Here's our takeaway from Clover's earning announcement this week:

  1. Clover appears to be signaling that they’re a physician enablement platform now, de-emphasizing the insurance business
  2. Clover is focusing the insurance business on getting GA and NJ MCRs down (given the 120% MCR in Southern NJ in 2021, they should probably consider just exiting the market altogether) and halting expansion
  3. Clover’s substantial growth in Direct Contracting has it excited about the opportunity to become an agilon / Privia-esqe platform, although it remains unclear that providers are using Clover Assistant (CA) for anything other than getting paid more 

Unofficially Announcing Clover's Pivot to an MSO

Clover’s Q1 2022 earnings announcement included a relatively big change even if it lacked much fanfare - Clover is now a physician enablement company. Check out the difference in its tagline between the last two quarters:

It’s actually helpful strategic clarity that Clover is providing with this update. Clover also repeatedly hints at this ambition during the earnings call:

From the prepared remarks:

Our goal from a CA product standpoint is to allow for total Medicare panel coverage with any given PCP, including those that have never participated in value-based care. And we continue to engineer the business with this in mind.

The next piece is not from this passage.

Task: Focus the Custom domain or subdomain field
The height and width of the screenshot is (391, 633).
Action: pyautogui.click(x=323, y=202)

From responses in the Q&A:

Toy: we're getting requests now for how can you help us with the entirety of our Medicare panel. And that's something we alluded to is our ultimate goal is to cover the entirety of the Medicare panel and enable physicians to feel like because exceeding value-based care with their entire Medicare panel, and that'll be a really great place to be.
Garipalli: our goal is absolutely to cover the entirety of a PCPs Medicare panel and make it easy for them to deliver great data driven care and be successful in value-based Medicare. And we are actually getting a lot of inquiry from our CA partners around that because they really -- there's no difference between how they care for folks clinically, folks who are on Medicare based upon which Insurance company or what their form of insurance is, whether they're on M&A, Clover M&A, fee-for-service. 
And so, they want to bring all of that together and have a central place that they can manage those capabilities. And we can provide that with Clover Assistant. So, we believe there's a significant opportunity here for us to really play that role with CA for our physician partners.

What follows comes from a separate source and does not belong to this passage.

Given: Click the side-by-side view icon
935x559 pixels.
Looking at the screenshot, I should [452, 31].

While Clover stopped short of outright saying “we’re pivoting”, the tagline change and the tone of the responses above say a lot about org strategy moving forward. When we wrote about Clover’s SPAC filing less than two years ago, we asked ourselves somewhat incredulously if Clover saw itself as an MSO business. The answer to that now clearly appears to be “yes”. 

This invites two key questions:

  1. What does it mean for the MA business?
  2. Are they positioned to succeed as an MSO?

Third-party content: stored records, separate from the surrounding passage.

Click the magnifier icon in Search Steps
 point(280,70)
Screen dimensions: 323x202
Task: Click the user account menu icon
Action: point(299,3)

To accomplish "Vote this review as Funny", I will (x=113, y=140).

Before we jump into those two questions, let’s revisit some of the data that Clover shared during its initial SPAC less than two years ago to give us some context for where they’re at in the journey.

Clover is Missing Numbers Across the Board Since its SPAC

Given the SPAC was only 18 months ago, you might have expected Clover to have a decent grasp on what its business would look like going into 2021 / 2022. Based on the key metrics highlighted at the time of the SPAC, you would have been wrong in that expectation. Check out this slide below highlighting some of the key financial metrics for Clover from their SPAC materials, along with what they reported this quarter:

As you can see, Clover is meaningfully off on every key metric it laid out, and most worrisome, it is the most off on the metrics that are key to business performance - they’re not seeing expected penetration of the Clover Assistant, the Clover Assistant is not driving lower MCRs, and the entire book of business is running a higher MCR than expected. 

It gives you some perspective into the performance of the business over the last 18 months. That performance gives us a great deal of skepticism that any of the numbers they are citing today are actually real, versus more sleight of hand to paint a rosy picture when in reality the business continues to sink. Let’s take a look at each portion of the business. 

The Insurance Business

The insurance business still appears to be struggling, posting an MCR of 96.4% for Q1 2022. When you look at the MCR performance of the insurance business by region in the chart below from the Q1 earnings release, it’s not surprising to see why Clover is pivoting to the physician enablement business given the performance. A charitable description of its insurance business at the moment would be as a struggling regional MA plan. 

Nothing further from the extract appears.